L’accessibilità, difatti, può essere considerata una disciplina trasversale necessaria ad ogni operatore del turismo a qualsiasi livello professionale. Sarebbe appunto auspicabile l’innescarsi di un vero e proprio cambiamento culturale affinchè si vada verso il miglioramento dell’accoglienza, teso ad intendere l’accessibilità come un valore di tutti a prescindere dalla presenza di persone con esigenze speciali. Spesso gli accorgimenti presi per facilitare le persone con esigenze speciali, per loro risultano indispensabili, ma sono utili per tutti, anche agli anziani, ai bambini, agli stranieri e a persone con un basso livello culturale.

Ma, proseguiamo con ordine ed iniziamo a fare un po’ di chiarezza, cosa si intende per turismo ed ospitalità accessibile ed inclusiva?

Per turismo accessibile si intende quell’insieme di servizi, strutture ed infrastrutture capaci di permettere a chi ha delle esigenze speciali la fruizione dell’esperienza turistica o in generale del tempo libero senza ostacoli e/o difficoltà.

Spesso si fa l’errore di considerare il turismo accessibile come qualcosa che abbia a che fare solo ed esclusivamente con il superamento delle barriere architettoniche, invece è bene considerare quale ulteriore tassello fondamentale quello inerente l’ospitalità inclusiva ed accessibile, cioè l’insieme di tutti quegli atteggiamenti, quei comportamenti tesi a migliorare la qualità dell’accoglienza e la corretta gestione dei servizi. Tali comportamenti dovrebbero essere rivolti a tutte le persone con particolare riguardo alle esigenze specifiche di ognuno. Lo scopo è quello di mettere a proprio agio il turista in ogni circostanza a prescindere dalle “esigenze speciali” del singolo.

Tanto è vero che per la fidelizzazione del cliente e la buona promozione del servizio e/o della struttura è fondamentale la sua soddisfazione psico-fisica, mediante la comprensione dei bisogni e dei desideri di ognuno. Spesso, forse, l’errore che gli operatori del settore turistico compiono è quello di pensare che le persone con disabilità rappresentino un segmento ristretto del mercato, ma al contrario stime delle Nazioni Unite hanno dimostrato che a livello globale le persone con  disabilità siano più di un miliardo, ma si arriva a due miliardi se si considerano anche i familiari e gli assistenti. Quindi, circa un terzo della popolazione mondiale sarebbe coinvolta direttamente con le problematiche della disabilità.
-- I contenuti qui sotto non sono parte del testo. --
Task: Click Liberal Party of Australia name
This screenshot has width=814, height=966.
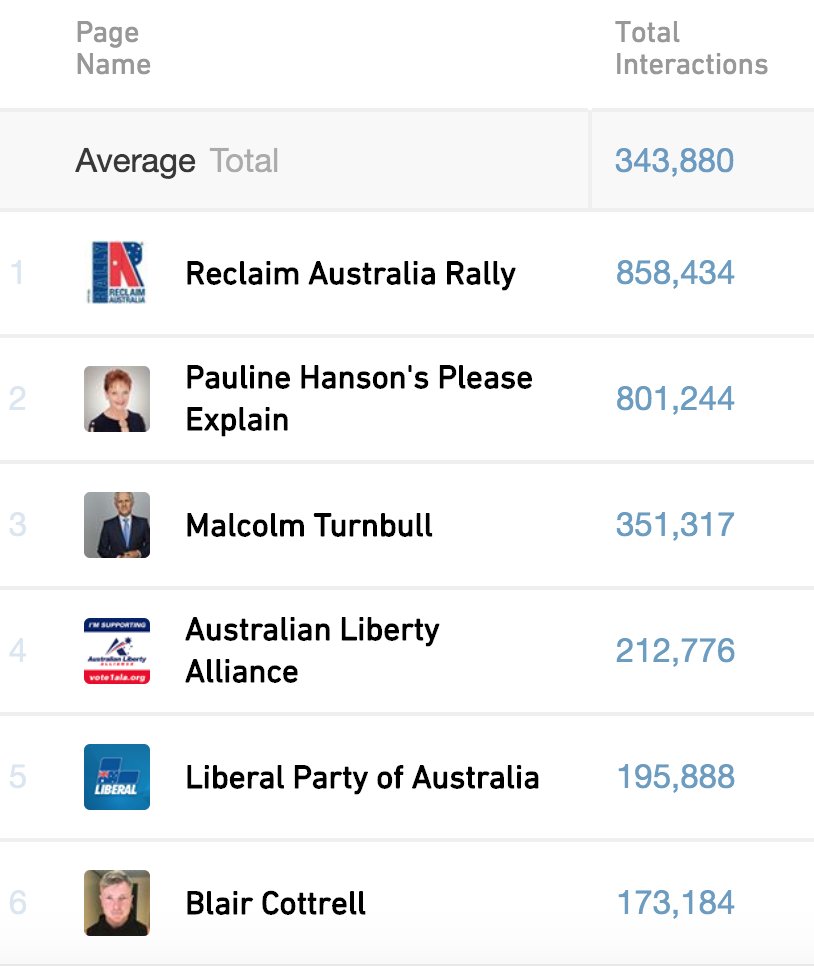Action: click(362, 777)
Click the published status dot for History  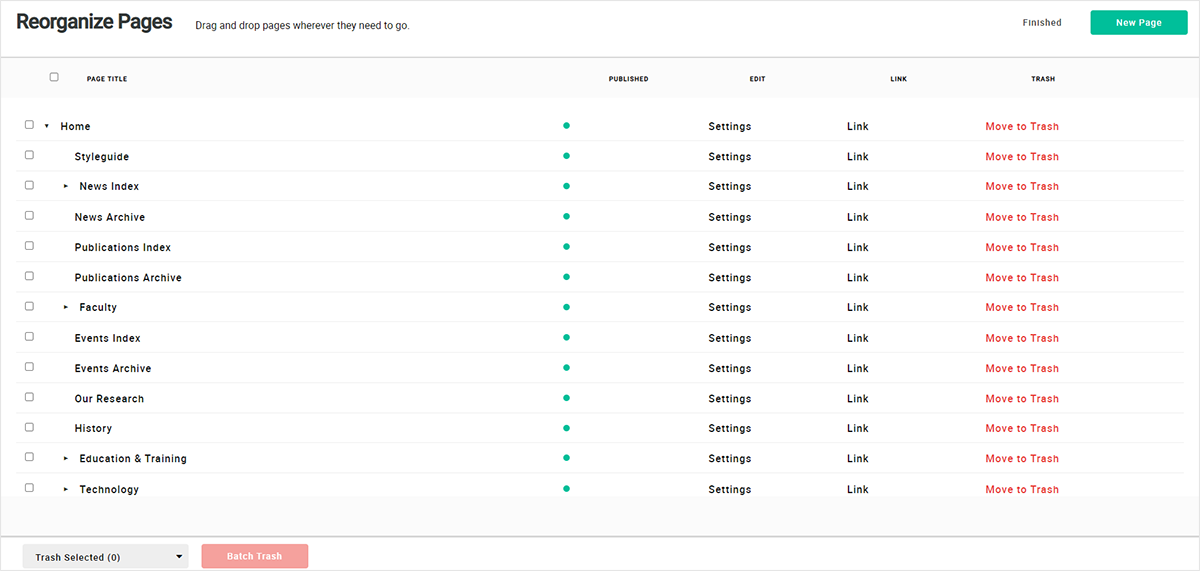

Secondo uno studio del 2012, voluto dalla Commissione Europea, la domanda di turismo da parte di persone con esigenze speciali ha generato un fatturato complessivo di 786 miliardi di euro, pari al 2,75 % del PIL totale dei 27 paesi dell’Unione, e le proiezioni indicano anche che nel 2020 in Europa avremo circa 120 milioni di persone con una qualche forma di disabilità.

Valutando che le persone con disabilità hanno una propensione a viaggiare che si stima superi il 50% e che, abitualmente, si spostano assieme ad amici e familiari si può affermare, senza ombra di dubbio, che il turismo accessibile rappresenta un mercato in crescita che richiede la dovuta attenzione. (Source: http://www.bedandcare.com/pillole-di-accessibilita-cose-il-turismo-accessibile-2/#sthash.HpROFit1.dpuf)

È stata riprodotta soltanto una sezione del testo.